§ **O que fazer**
Você pode redigitar, sem nenhuma alteração, o trecho da notícia sobre a transfusão autorizada pela Justiça que vai de "A ação cita" até "saúde da criança.", com ambos incluídos?

§ **Trecho para leitura**
════════════════
A Justiça atendeu o pedido do Ministério Público estadual (MP-BA) e autorizou uma criança internada no Hospital Materno Infantil Dr. Joaquim Sampaio, localizado em Ilhéus, a receber transfusão de sangue e hemoderivados. Alegando motivos religiosos, os pais não haviam autorizado a transfusão mesmo com o filho correndo risco de morte.
A ação cita que a criança é recém-nascida, pequena para idade gestacional, e, por conta disso, apresentou insuficiência respiratória. Ela está sendo mantida em ventilação mecânica, com problemas cardiológicos e hemorragia digestiva. Diante do quadro, a Justiça autorizou a realização de todos os procedimentos que se fizerem pertinentes para resguardar a vida e a saúde da criança.
A Justiça ainda determinou que, assim que a criança receba alta hospitalar, a técnica em Serviço Social e/ou o agente de proteção realize visita à residência da família para verificar se o acolhimento ao bebê está sendo feito de forma ampla. Na ação, o promotor de Justiça, Pedro Nogueira Coelho, registrou que o direito à liberdade religiosa não deve se sobrepor ao direito à vida, que prevalece e deve ser salvaguardado.
“Em que pese o profundo respeito ao direito concebido aos pais de dirigir aos seus filhos a criação e educação, devendo o Estado também respeitar as responsabilidades, os direitos e os deveres destes, é, por outro lado, imperioso verificar-se que não se pode restringir o direito da criança a ter sua vida e saúde protegida, por conta da convicção dos pais”, pontuou Pedro Coelho.
════════════════
§ **Itens fornecidos**

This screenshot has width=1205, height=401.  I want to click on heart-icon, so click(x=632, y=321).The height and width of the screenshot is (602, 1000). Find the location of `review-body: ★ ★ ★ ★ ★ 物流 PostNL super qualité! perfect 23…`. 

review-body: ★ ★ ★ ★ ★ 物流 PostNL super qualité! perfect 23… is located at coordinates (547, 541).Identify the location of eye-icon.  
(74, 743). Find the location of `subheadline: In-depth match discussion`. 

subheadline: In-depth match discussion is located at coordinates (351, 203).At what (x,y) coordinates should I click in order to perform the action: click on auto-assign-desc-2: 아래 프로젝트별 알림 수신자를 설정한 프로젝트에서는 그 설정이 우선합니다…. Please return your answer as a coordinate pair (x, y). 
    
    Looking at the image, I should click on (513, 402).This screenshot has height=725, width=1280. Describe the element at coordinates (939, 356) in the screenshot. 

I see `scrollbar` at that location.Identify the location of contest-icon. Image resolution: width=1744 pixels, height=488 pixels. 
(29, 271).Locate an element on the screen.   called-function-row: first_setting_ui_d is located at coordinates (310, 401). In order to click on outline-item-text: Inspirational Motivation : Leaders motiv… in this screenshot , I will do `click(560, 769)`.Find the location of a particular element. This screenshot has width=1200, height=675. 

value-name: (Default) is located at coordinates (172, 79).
════════════════
§ **Resposta escrita**
A ação cita que a criança é recém-nascida, pequena para idade gestacional, e, por conta disso, apresentou insuficiência respiratória. Ela está sendo mantida em ventilação mecânica, com problemas cardiológicos e hemorragia digestiva. Diante do quadro, a Justiça autorizou a realização de todos os procedimentos que se fizerem pertinentes para resguardar a vida e a saúde da criança.